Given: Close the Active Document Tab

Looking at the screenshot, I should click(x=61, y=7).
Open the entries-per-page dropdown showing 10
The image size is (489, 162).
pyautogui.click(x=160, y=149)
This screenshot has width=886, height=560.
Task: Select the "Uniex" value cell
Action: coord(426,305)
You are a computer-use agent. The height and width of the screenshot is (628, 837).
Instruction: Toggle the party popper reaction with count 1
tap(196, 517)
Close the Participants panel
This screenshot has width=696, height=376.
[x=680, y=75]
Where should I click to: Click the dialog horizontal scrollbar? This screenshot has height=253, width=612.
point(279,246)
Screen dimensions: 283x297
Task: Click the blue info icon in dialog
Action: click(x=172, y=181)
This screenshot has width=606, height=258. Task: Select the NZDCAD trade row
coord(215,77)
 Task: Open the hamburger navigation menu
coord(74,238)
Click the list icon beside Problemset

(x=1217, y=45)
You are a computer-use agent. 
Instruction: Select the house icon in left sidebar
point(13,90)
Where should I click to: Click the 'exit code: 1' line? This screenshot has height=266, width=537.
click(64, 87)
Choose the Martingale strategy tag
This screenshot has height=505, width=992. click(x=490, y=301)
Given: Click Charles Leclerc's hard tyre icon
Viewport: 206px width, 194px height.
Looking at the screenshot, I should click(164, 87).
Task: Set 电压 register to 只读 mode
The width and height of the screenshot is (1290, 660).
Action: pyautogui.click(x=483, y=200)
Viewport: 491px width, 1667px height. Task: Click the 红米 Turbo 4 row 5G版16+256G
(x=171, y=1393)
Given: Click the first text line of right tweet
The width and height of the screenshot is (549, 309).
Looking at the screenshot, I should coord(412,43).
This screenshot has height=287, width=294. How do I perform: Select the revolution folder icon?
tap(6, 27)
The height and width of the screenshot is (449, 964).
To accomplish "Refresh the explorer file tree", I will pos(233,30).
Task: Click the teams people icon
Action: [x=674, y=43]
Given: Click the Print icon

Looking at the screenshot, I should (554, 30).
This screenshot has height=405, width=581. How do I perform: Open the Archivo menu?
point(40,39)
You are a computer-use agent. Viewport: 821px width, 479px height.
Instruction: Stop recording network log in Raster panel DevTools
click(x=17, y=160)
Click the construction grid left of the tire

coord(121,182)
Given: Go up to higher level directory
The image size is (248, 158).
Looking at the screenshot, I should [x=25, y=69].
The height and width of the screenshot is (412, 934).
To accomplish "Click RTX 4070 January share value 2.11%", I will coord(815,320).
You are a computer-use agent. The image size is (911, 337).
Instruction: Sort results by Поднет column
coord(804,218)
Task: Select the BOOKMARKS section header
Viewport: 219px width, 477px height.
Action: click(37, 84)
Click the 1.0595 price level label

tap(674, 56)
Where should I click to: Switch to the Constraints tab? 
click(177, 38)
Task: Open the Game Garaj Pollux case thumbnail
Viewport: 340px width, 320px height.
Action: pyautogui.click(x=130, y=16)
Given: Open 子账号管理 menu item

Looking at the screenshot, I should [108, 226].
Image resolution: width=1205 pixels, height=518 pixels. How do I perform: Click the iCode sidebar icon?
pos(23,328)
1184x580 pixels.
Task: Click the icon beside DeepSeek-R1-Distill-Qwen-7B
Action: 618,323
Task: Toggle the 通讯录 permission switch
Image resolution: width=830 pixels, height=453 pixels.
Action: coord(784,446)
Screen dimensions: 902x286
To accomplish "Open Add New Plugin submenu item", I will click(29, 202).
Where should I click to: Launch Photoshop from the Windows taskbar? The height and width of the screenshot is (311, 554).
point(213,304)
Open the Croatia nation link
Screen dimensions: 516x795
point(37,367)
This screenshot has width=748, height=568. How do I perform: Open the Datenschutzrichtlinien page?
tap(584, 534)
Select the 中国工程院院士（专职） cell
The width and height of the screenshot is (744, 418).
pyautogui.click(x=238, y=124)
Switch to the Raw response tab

****

Only lines with the string "agent" are wanted; please find each one in the listing and copy it.

> Solution to this exercise
You are a computer-use agent. The height and width of the screenshot is (628, 837).
You are a computer-use agent. 
You are a computer-use agent. Viewport: 821px width, 479px height.
You are a computer-use agent. The image size is (911, 337).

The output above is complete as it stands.